Diversification Opportunities for Caihong Display and Guangzhou Boji
0.92 | Correlation Coefficient |
Almost no diversification
The 3 months correlation between Caihong and Guangzhou is 0.92. Overlapping area represents the amount of risk that can be diversified away by holding Caihong Display Devices and Guangzhou Boji Medical in the same portfolio, assuming nothing else is changed. The correlation between historical prices or returns on Guangzhou Boji Medical and Caihong Display is a relative statistical measure of the degree to which these equity instruments tend to move together. The correlation coefficient measures the extent to which returns on Caihong Display Devices are associated (or correlated) with Guangzhou Boji. Values of the correlation coefficient range from -1 to +1, where. The correlation of zero (0) is possible when the price movement of Guangzhou Boji Medical has no effect on the direction of Caihong Display i.e., Caihong Display and Guangzhou Boji go up and down completely randomly.

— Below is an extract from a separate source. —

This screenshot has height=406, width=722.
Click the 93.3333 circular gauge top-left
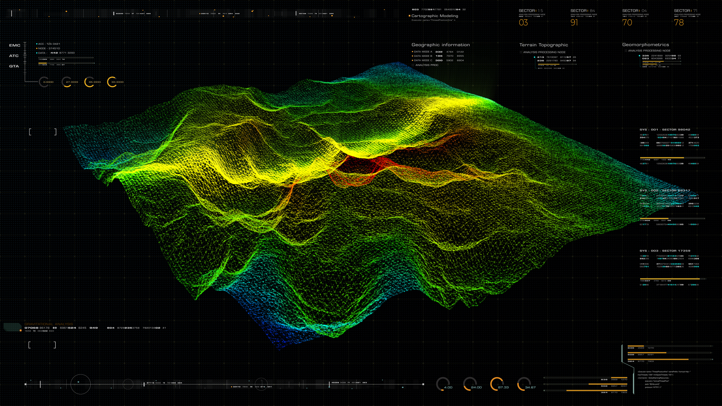[112, 82]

Pair Corralation between Caihong Display and Guangzhou Boji
Assuming the 90 days trading horizon Caihong Display Devices is expected to generate 0.81 times more return on investment than Guangzhou Boji. However, Caihong Display Devices is 1.24 times less risky than Guangzhou Boji. It trades about 0.04 of its potential returns per unit of risk. Guangzhou Boji Medical is currently generating about 0.01 per unit of risk. If you would invest 584.00 in Caihong Display Devices on September 2, 2024 and sell it today you would earn a total of 113.00 from holding Caihong Display Devices or generate 19.35% return on investment over 90 days.
Time Period | 3 Months [change] |
Direction | Moves Together |
Strength | Very Strong |
Accuracy | 100.0% |
Values | Daily Returns |
Caihong Display Devices vs. Guangzhou Boji Medical
Performance |
Timeline |
Caihong Display Devices |
Guangzhou Boji Medical |
Caihong Display and Guangzhou Boji Volatility Contrast
Predicted Return Density |
Returns |
Pair Trading with Caihong Display and Guangzhou Boji
The main advantage of trading using opposite Caihong Display and Guangzhou Boji positions is that it hedges away some unsystematic risk. Because of two separate transactions, even if Caihong Display position performs unexpectedly, Guangzhou Boji can make up some of the losses. Pair trading also minimizes risk from directional movements in the market. For example, if an entire industry or sector drops because of unexpected headlines, the short position in Guangzhou Boji will offset losses from the drop in Guangzhou Boji's long position.Caihong Display vs. Cultural Investment Holdings | Caihong Display vs. Gome Telecom Equipment | Caihong Display vs. Bus Online Co | Caihong Display vs. Zotye Automobile Co |
Guangzhou Boji vs. China Life Insurance | Guangzhou Boji vs. Cinda Securities Co | Guangzhou Boji vs. Piotech Inc A | Guangzhou Boji vs. Shanghai OPM Biosciences |
Check out your portfolio center.Note that this page's information should be used as a complementary analysis to find the right mix of equity instruments to add to your existing portfolios or create a brand new portfolio. You can also try the Competition Analyzer module to analyze and compare many basic indicators for a group of related or unrelated entities.